## Brief
Please edit the lines from the start through the line with "Action: 267,739", changing "Where should I click to" to "Which spot should I click to" and leaving everything else as it is. Return only those lines.

## Dataset rows
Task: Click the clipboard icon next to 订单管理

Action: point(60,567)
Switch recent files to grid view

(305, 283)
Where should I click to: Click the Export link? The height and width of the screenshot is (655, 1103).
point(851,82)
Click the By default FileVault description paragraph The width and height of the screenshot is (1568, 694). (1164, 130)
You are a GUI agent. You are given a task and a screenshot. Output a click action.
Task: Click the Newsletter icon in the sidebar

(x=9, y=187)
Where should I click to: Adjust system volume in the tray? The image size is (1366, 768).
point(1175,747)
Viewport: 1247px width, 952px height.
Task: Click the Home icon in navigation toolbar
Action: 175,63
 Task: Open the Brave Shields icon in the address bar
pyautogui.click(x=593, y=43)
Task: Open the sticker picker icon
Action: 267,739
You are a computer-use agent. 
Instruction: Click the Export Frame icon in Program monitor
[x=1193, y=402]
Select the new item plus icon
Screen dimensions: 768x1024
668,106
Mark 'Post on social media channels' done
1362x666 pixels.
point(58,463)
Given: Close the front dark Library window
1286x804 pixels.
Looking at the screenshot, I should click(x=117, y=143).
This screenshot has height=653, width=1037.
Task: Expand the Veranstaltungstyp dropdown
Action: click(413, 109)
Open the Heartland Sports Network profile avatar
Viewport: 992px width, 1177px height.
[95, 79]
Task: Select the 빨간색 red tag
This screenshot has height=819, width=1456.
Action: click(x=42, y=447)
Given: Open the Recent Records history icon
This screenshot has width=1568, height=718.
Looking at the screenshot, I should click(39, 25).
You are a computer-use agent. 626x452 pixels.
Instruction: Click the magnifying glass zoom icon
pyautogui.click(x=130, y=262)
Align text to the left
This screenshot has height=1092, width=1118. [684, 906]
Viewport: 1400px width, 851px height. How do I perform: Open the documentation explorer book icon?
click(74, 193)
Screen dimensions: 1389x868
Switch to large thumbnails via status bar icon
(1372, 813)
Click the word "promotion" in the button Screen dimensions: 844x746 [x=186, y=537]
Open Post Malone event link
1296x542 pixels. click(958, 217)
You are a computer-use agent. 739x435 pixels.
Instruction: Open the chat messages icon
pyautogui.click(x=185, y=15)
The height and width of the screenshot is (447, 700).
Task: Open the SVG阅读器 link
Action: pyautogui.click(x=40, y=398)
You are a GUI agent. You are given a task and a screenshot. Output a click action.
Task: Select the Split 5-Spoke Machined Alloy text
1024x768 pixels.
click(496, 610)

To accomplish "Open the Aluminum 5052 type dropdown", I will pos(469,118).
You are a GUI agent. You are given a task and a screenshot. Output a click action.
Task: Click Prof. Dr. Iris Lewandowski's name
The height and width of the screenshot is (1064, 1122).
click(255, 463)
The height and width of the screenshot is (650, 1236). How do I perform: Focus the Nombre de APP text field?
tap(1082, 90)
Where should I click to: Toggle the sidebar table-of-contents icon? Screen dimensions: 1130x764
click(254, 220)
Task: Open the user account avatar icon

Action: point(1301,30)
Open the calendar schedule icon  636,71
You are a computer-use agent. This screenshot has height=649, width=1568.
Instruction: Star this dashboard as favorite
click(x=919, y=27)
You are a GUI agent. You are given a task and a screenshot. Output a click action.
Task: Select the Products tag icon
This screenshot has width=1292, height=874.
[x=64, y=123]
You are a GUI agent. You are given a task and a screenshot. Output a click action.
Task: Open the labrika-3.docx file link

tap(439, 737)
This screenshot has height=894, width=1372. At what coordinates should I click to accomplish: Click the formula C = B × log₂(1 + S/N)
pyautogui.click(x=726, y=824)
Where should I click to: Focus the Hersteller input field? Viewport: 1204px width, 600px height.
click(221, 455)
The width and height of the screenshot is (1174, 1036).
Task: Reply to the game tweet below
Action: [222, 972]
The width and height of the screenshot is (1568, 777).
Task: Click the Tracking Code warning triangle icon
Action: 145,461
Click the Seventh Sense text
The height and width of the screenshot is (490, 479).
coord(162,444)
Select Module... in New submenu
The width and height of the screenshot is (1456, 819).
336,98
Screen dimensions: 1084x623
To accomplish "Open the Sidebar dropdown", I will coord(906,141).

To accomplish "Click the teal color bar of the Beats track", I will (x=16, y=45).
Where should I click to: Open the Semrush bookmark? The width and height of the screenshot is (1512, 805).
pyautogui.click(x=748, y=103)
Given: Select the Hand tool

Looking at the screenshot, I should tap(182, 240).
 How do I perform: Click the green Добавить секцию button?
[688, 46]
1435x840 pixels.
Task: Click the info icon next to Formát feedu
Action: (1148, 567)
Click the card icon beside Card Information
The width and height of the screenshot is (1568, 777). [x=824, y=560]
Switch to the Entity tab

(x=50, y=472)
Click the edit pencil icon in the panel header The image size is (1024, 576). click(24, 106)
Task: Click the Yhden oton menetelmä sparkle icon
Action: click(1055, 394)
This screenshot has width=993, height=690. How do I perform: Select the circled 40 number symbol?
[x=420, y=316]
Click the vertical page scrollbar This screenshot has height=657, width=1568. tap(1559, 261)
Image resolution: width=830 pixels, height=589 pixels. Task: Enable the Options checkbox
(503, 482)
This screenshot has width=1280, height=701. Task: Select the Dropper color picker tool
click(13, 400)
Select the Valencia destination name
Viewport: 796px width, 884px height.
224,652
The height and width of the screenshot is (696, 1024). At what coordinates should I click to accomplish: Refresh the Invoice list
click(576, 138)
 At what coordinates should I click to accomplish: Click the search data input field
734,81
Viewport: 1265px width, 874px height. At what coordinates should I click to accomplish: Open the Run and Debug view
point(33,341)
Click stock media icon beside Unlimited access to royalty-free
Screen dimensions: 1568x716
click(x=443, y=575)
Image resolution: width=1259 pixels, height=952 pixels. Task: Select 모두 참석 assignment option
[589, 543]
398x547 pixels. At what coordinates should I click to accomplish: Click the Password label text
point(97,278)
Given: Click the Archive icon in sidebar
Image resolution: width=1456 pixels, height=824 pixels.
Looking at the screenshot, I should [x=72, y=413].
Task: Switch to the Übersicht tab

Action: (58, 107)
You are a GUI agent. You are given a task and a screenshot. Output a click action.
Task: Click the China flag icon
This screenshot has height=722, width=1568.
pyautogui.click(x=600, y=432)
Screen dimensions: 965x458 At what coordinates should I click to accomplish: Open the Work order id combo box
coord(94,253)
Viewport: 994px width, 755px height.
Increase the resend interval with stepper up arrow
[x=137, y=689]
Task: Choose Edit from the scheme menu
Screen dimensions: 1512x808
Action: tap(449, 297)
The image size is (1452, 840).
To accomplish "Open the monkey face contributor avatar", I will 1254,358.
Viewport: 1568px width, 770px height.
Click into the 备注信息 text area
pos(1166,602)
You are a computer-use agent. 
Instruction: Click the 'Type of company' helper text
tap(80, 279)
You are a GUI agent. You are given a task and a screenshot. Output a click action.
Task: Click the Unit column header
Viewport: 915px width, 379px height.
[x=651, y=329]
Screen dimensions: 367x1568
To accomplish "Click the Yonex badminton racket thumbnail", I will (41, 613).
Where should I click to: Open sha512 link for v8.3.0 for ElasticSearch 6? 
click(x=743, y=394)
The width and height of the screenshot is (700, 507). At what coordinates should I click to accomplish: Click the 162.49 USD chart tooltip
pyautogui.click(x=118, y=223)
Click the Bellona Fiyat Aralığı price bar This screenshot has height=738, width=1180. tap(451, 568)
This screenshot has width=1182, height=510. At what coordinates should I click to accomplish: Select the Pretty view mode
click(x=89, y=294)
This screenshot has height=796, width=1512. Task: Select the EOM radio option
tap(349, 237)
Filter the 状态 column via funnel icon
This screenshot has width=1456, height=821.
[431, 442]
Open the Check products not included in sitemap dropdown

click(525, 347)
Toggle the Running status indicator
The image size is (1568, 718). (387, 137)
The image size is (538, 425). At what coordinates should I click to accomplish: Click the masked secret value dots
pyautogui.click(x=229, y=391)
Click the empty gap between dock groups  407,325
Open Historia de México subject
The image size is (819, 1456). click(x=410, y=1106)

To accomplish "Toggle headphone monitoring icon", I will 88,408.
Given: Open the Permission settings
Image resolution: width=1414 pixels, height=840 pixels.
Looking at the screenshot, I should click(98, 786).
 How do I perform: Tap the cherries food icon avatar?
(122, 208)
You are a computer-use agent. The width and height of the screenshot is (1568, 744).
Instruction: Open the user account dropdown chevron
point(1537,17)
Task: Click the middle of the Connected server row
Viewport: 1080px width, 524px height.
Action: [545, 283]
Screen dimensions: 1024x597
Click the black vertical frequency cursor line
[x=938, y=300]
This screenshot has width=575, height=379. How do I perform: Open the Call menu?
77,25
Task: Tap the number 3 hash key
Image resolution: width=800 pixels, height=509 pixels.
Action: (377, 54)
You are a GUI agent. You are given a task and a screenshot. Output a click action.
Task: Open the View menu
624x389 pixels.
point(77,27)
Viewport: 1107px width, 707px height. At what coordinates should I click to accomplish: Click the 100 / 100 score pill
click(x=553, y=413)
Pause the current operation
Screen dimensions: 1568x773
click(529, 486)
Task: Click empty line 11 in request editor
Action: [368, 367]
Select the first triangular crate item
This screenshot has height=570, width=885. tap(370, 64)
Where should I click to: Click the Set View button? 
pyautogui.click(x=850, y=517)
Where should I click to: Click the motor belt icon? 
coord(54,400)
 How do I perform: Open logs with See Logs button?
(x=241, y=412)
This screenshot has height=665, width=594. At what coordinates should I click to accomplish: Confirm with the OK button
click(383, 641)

## The output
Task: Click the clipboard icon next to 订单管理

Action: point(60,567)
Switch recent files to grid view

(305, 283)
Which spot should I click to: Click the Export link? The height and width of the screenshot is (655, 1103).
point(851,82)
Click the By default FileVault description paragraph The width and height of the screenshot is (1568, 694). (1164, 130)
You are a GUI agent. You are given a task and a screenshot. Output a click action.
Task: Click the Newsletter icon in the sidebar

(x=9, y=187)
Which spot should I click to: Adjust system volume in the tray? The image size is (1366, 768).
point(1175,747)
Viewport: 1247px width, 952px height.
Task: Click the Home icon in navigation toolbar
Action: 175,63
 Task: Open the Brave Shields icon in the address bar
pyautogui.click(x=593, y=43)
Task: Open the sticker picker icon
Action: 267,739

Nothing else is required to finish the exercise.